Chevron to end 55-year North Sea presence with Clair field sale

Article by Amanda Jasi

CHEVRON has decided to market its 19.4% stake in the Clair field, one of the UK’s largest hydrocarbon resources, along with associated assets in the North Sea. The move will mark the energy major’s exit from the oil and gas producing region after more than 55 years.

The company said the decision to divest the stake in the field, which boasts an estimated 7bn bbls of oil, follows a regular global review to assess whether its assets are strategic and competitive for future capital.

Chevron said the process to market its stake in Clair may take months and may not result in a sale. But Reuters notes that a sale could raise up to US$1bn, excluding tax benefits.

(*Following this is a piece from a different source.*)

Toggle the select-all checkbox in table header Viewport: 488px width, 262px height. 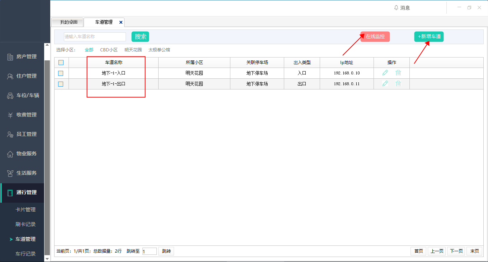coord(61,63)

The move comes as Chevron prepares for its US$53bn acquisition of oil and gas producer Hess. The purchase is currently held up by a legal battle with ExxonMobil over Hess’ 30% stake in the prolific Staebrock block.

Troubling political plays

The US oil and gas major has made previous moves to offload its North Sea assets, including agreeing in 2018 to sell its 40% operated interest in Rosebank to Equinor, and the bulk sale of ten fields to Ithaca Energy, announced in 2019.

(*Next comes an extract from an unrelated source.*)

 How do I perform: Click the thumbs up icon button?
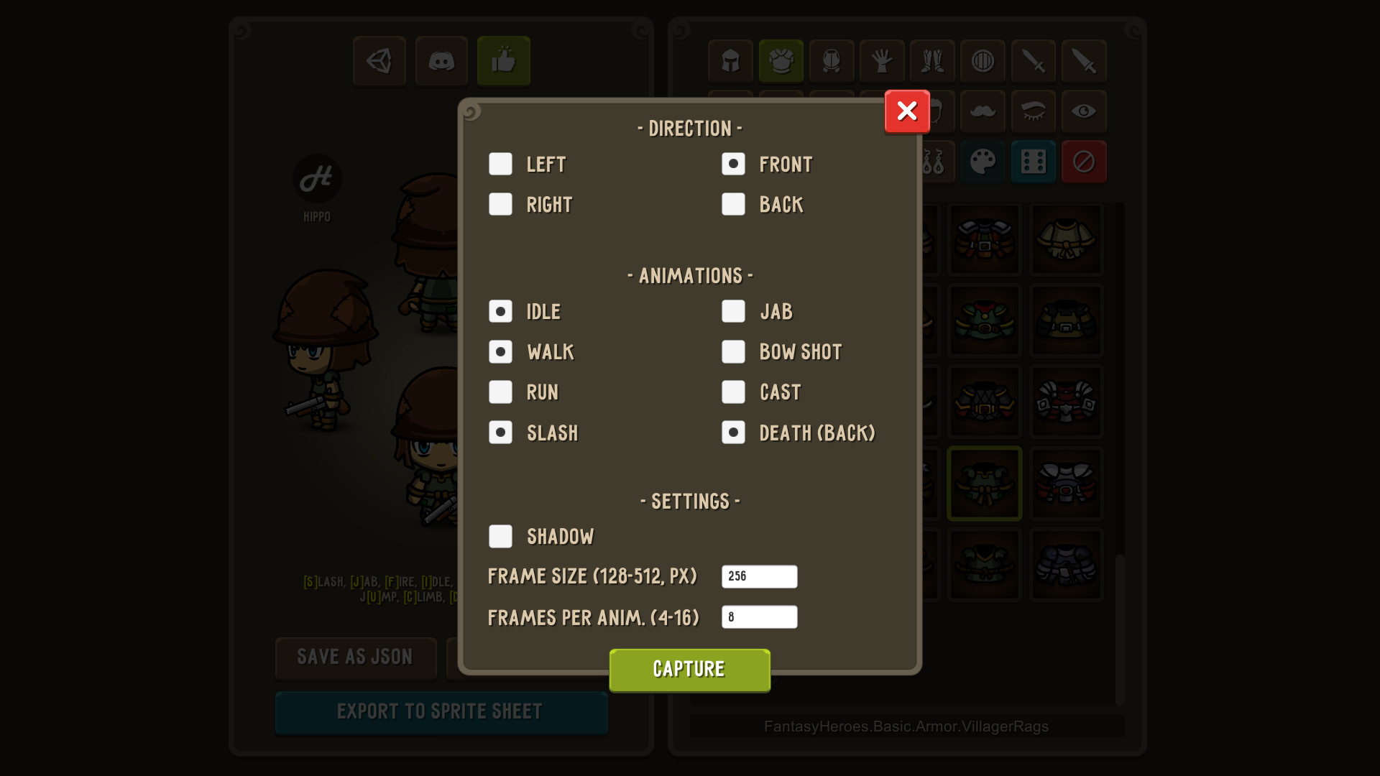503,60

Chevron stressed that its decision on Clair was not related to the UK’s political climate, concerns about the business performance and competitiveness of the UK basin, or announcements about the UK’s windfall tax.

Following the high energy prices triggered by Russia’s invasion of Ukraine in 2022, the UK introduced the energy profits levy after speculation of a windfall tax. Currently charged at 35%, it was announced in the UK’s 2024 spring budget that the tax would be extended to the end of March 2029. The Telegraph reports that Chevron’s decision came after chancellor of the exchequer Jeremy Hunt rejected industry pleas to scrap the tax.

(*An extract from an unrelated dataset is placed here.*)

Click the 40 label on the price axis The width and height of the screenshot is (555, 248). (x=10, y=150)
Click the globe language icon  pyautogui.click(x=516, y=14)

Ahead of the next general election, the Labour party has proposed raising the tax to 38%, as part of plans that industry body Offshore Energies UK warned could wipe out 42,000 jobs and £26bn (US$33bn) in economic value.

Meanwhile, UK oil and gas production also faces political uncertainty as cross-party politicians apply pressure on government to bring an end to oil and gas licensing and refocus on climate efforts. Labour already plans to ban new licences for exploration in the North Sea, though this is facing union backlash.

Offshore Energies UK has said that new licensing is needed to manage the decline in North Sea production as fields move to decommissioning. Currently there are 283 operating oil and gas fields in the North Sea, and 180 will cease production by 2030.

Alongside Chevron, other majors have also rid themselves of holdings in the region including BP, ConocoPhillips, ExxonMobil, and Shell.